# Can two Black & tan/red dogs produce a solid black puppy?



## Lauri & The Gang (Jun 28, 2001)

My brain is fuzzy this morning but I thought it was not possible???


----------



## Freestep (May 1, 2011)

Yes, it is possible. If each parent carries a black recessive, two black & red parents can certainly produce black offspring.


----------



## llombardo (Dec 11, 2011)

Lauri & The Gang said:


> My brain is fuzzy this morning but I thought it was not possible???

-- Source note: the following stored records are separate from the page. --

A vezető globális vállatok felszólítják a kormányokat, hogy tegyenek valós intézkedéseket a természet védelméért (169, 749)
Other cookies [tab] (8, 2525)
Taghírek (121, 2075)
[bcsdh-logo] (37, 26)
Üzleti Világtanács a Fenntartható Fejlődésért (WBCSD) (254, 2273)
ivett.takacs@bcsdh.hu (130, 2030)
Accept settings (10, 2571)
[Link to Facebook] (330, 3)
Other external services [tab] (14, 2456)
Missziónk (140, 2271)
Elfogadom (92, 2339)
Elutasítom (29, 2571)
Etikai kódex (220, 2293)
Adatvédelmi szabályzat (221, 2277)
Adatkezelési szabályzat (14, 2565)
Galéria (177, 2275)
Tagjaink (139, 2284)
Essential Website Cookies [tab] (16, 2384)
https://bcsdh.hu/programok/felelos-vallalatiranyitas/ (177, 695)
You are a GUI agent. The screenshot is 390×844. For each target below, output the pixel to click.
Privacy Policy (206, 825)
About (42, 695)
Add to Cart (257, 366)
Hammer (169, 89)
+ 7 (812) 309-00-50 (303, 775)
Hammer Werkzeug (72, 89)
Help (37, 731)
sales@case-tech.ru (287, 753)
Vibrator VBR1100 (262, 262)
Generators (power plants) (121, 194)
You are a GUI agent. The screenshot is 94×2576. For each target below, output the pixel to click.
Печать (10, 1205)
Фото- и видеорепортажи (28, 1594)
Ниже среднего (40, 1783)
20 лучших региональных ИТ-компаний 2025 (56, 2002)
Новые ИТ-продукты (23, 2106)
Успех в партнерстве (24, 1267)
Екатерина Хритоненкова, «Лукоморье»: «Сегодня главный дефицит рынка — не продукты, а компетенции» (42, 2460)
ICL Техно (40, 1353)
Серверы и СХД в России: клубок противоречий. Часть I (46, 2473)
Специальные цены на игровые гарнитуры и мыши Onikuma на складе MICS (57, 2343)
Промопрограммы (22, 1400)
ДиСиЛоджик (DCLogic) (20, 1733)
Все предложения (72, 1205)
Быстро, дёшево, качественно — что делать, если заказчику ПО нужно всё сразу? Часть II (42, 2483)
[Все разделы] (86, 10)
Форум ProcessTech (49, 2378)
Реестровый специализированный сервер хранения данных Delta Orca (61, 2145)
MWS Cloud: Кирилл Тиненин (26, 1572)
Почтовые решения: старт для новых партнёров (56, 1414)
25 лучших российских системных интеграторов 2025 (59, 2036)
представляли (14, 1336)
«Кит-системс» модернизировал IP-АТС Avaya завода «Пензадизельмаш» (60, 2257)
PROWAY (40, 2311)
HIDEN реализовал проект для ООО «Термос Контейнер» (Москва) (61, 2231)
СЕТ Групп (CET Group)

I was going to ask the same thing the other day...someone was getting rid of an all black GSD puppy, but the parents were both Black/Red???


----------



## 4TheDawgies (Apr 2, 2011)

Yep just like Freestep said. 
If I remember my Pennett squares right if both parents carry recessive black then statistically. 25% of that litter should be recessive black, 50% of the time they will be Blk& tan and carry black recessive, and 25% will be blk& tan without carrying black.

If I remember right on the PDB there was a discussion a while ago about how West German Showlines don't really have recessive black behind them, but there is one breeder I know of using recessive black in their showlines.
I know the American Lines have a lot more color combinations with them.


----------



## Freestep (May 1, 2011)

It's true that it would be unusual to get a solid black puppy out of two black & red showline parents, simply because there are so few black dogs in that bloodline--for whatever reason, in the German show world, no one wants anything but black & red, so blacks are rarely bred to.

Black offspring are still possible, though, if two showline dogs with blacks waaaaaaay back in the pedigree still carry the black recessive.


----------



## 4TheDawgies (Apr 2, 2011)

LOL stupid iPhone corrected it to Pennett, I meant Punnett. 

Recessive black works just like recessive white as well. 
I have a white German Shepherd, first dog I got. She is out of a bi-color long coat male, and a black and tan stock coat female.


----------